False alarms to be addressed at council meeting
The South Lake Tahoe City Council meets tonight to discuss an ordinance which would change the way in which false alarm calls are handled.
“It’s gotten to the point where it takes time away from legitimate police work,” said Janet McDougall, legal analyst for the city.
She said the city’s policy has previously been to fine the residents or business owners instead of the alarm companies after a fourth false alarm in a quarter of a year.
“Some alarm companies were not telling their customers so they didn’t know if their alarms were activated,” said McDougall. “We can’t, in good conscious, fine people who didn’t know.”
The new ordinance will fine alarm companies for the costs of police actions to the bearer of the fines.
Lt. Ross Chichester of the Douglas County Sheriff’s Office said a similar program there has been successful.
“It cut down on false alarms a lot,” Chichester said. “It made the companies much more responsive to mechanical problems and put a financial burden on the alarm companies.”
McDougall said after six false alarms in a three month period, the offender will appear before city officials for an alarm-revocation hearing.
In other council news:
— the council will consider an amendment to an agreement between the city and K.B. Foster Civil Engineering Inc. for a study on Highway 50 street improvements.

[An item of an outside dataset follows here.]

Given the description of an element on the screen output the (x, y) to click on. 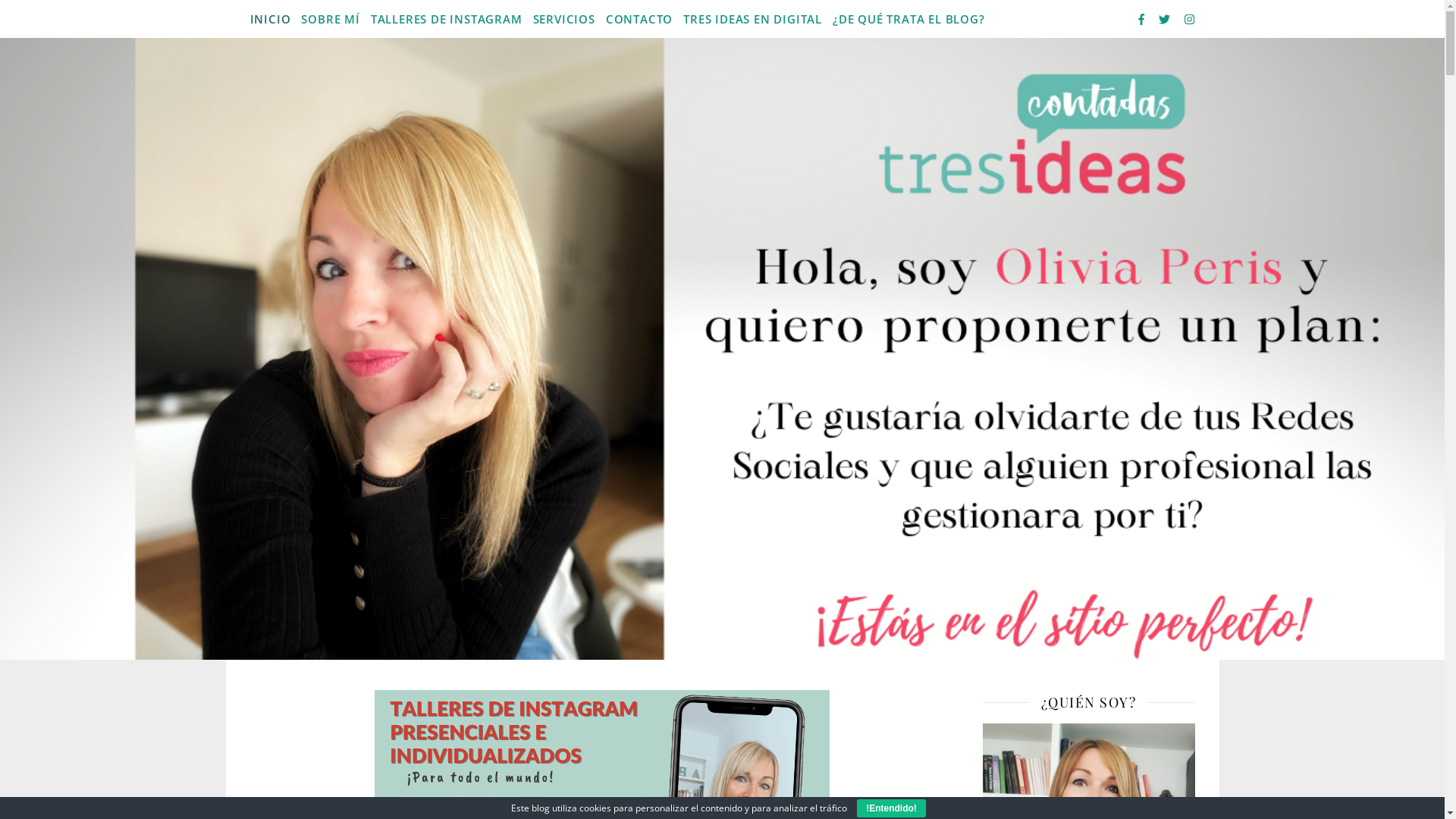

The project, which was amended to include environmental water quality improvements, proposes new curbs and gutters for the stretch of highway between the “Y” and Ski Run Boulevard.
Tim Oliver, engineering manager for the city, said project study reports must be done and approved when a project of this nature exceeds a $300,000 price tag. He said the amendments came as a result of the study.
In addition to the new curbs and gutters, the project proposes widening the roadway by about one foot on each side to make way for a “class two bicycle trail.” Oliver said there will also be a minimum of five feet of sidewalks installed to the improved street in addition to some low-key landscaping.
Oliver said street lights are also a possibility. He said there will be spots where landscaping crews can make depressions in the area to allow water to seep into the ground instead of carrying pollutants into the Lake Tahoe.
— Also on the council agenda is a proposition to allow Willdan Associates to provide training services for the In-house Rehabilitation Specialist for the city.
Housing Coordinator Patrick Conway said the city terminated its contract with Willdan’s potential predecessor Connerly and Associates because it wasn’t satisfied with the service the company was providing.
Conway said Connerly was implementing the entire program of housing rehabilitation, but now the city wishes to handle the program in-house.
Connerly was paid about $100,000 to handle the program. Willdan will only be paid $18,500 to train displaced planning office employee Pam Atwood to work as the city’s housing rehabilitation specialist.
He said the city will end up saving about $50,000.
Conway said Atwood will work with low-income residents to provide them with low- or no-interest loans for needed home improvements. He said the loans are not for luxury items, but only to bring homes up to livable conditions.
Conway said the program, which has been operating since 1994, grants about 15 loans per year, some of which they allow for deferred payments.
— A discussion regarding a citizens group’s plans to take over the ice rink on Rufus Allen Boulevard have been postponed until Dec. 2.